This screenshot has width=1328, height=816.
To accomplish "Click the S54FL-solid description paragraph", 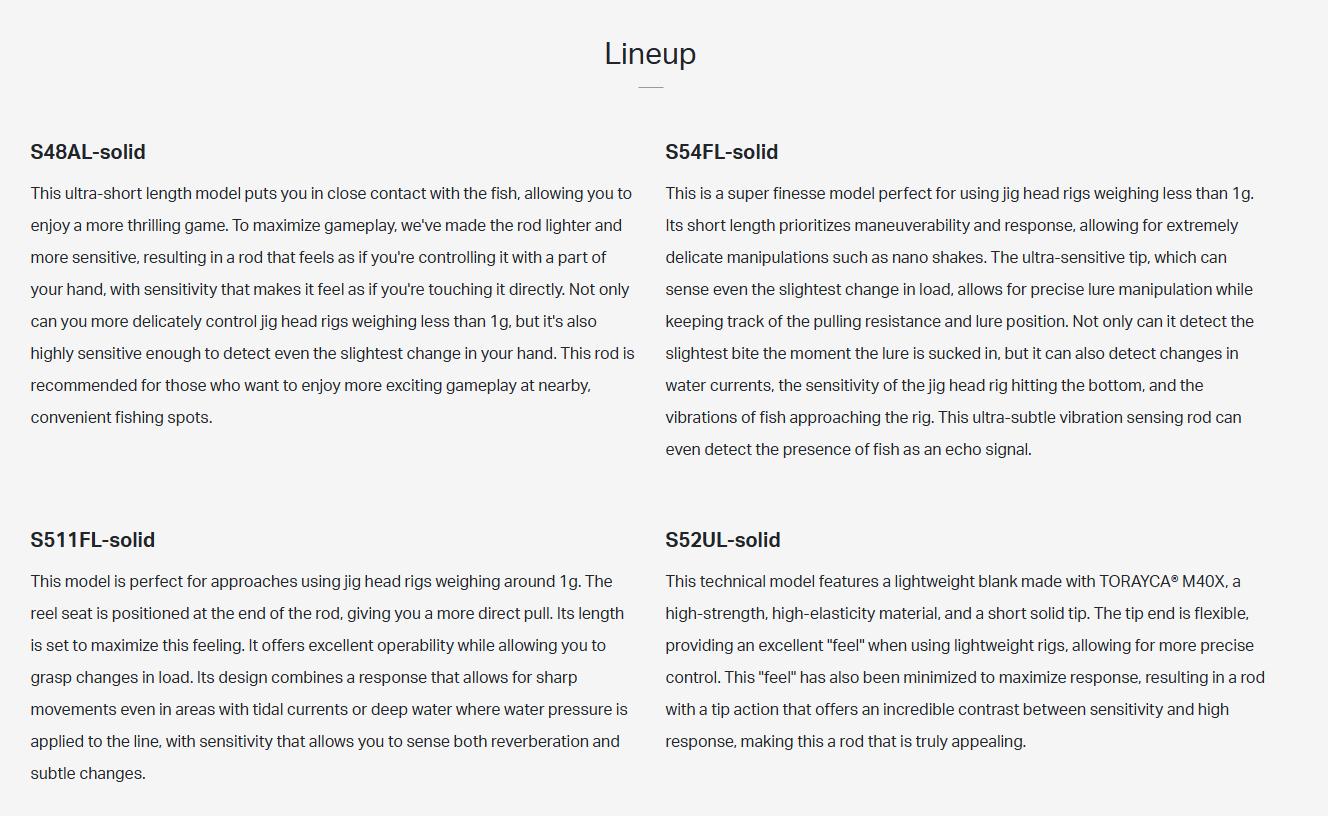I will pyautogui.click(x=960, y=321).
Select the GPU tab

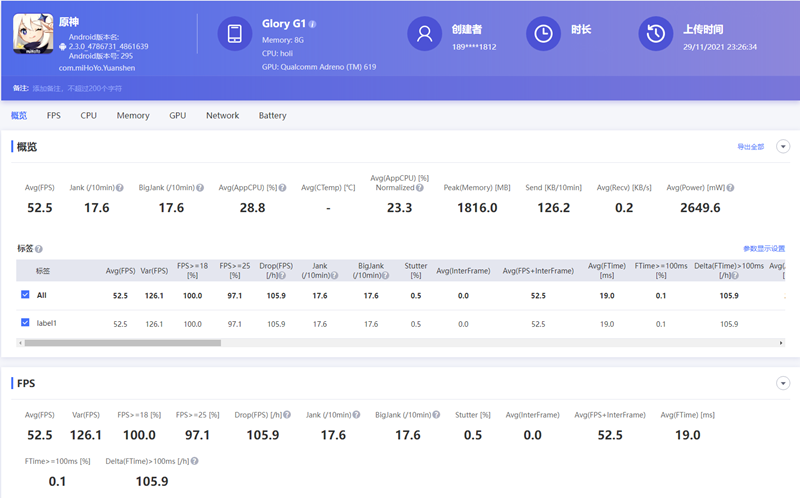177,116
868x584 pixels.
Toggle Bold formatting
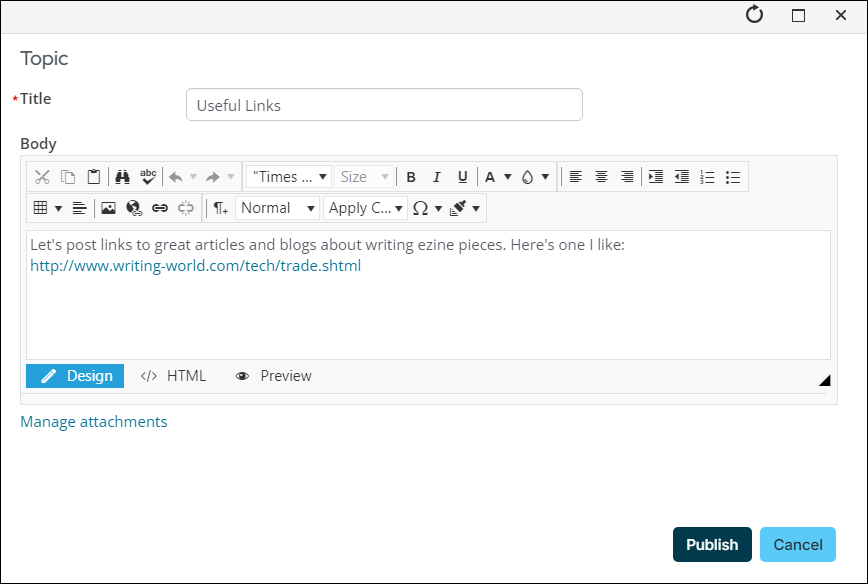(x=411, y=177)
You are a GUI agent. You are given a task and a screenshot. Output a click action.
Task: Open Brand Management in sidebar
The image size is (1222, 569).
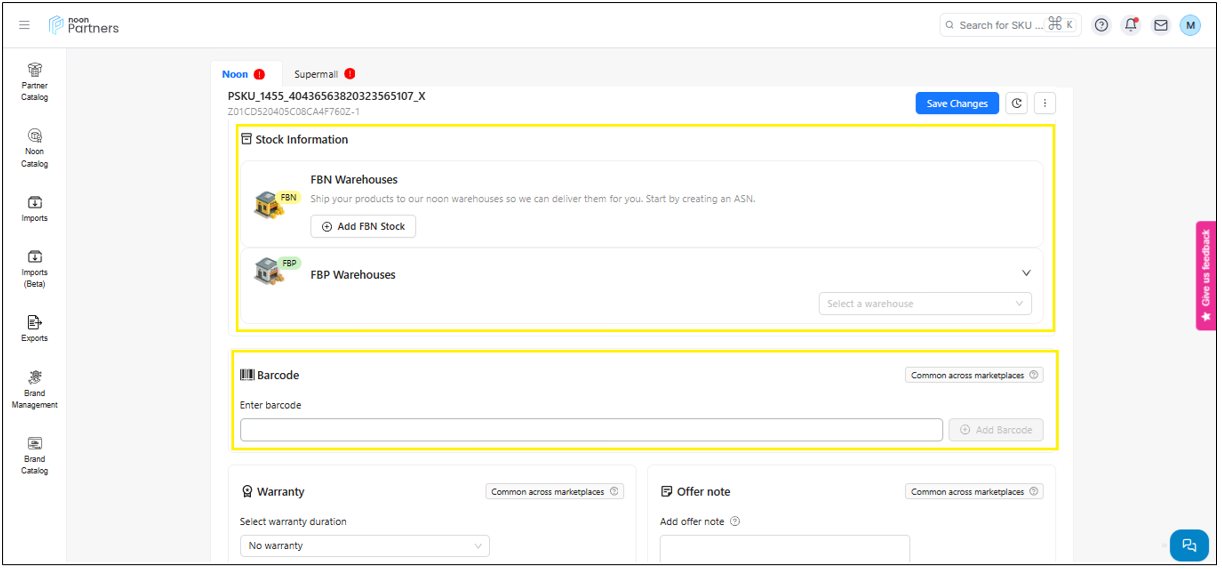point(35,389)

- - -

EXERCISE REQUIREMENTS:
Each line of the data that has the string "screenshot" counts once; give the total and nothing else.

SOLVED EXERCISE:
2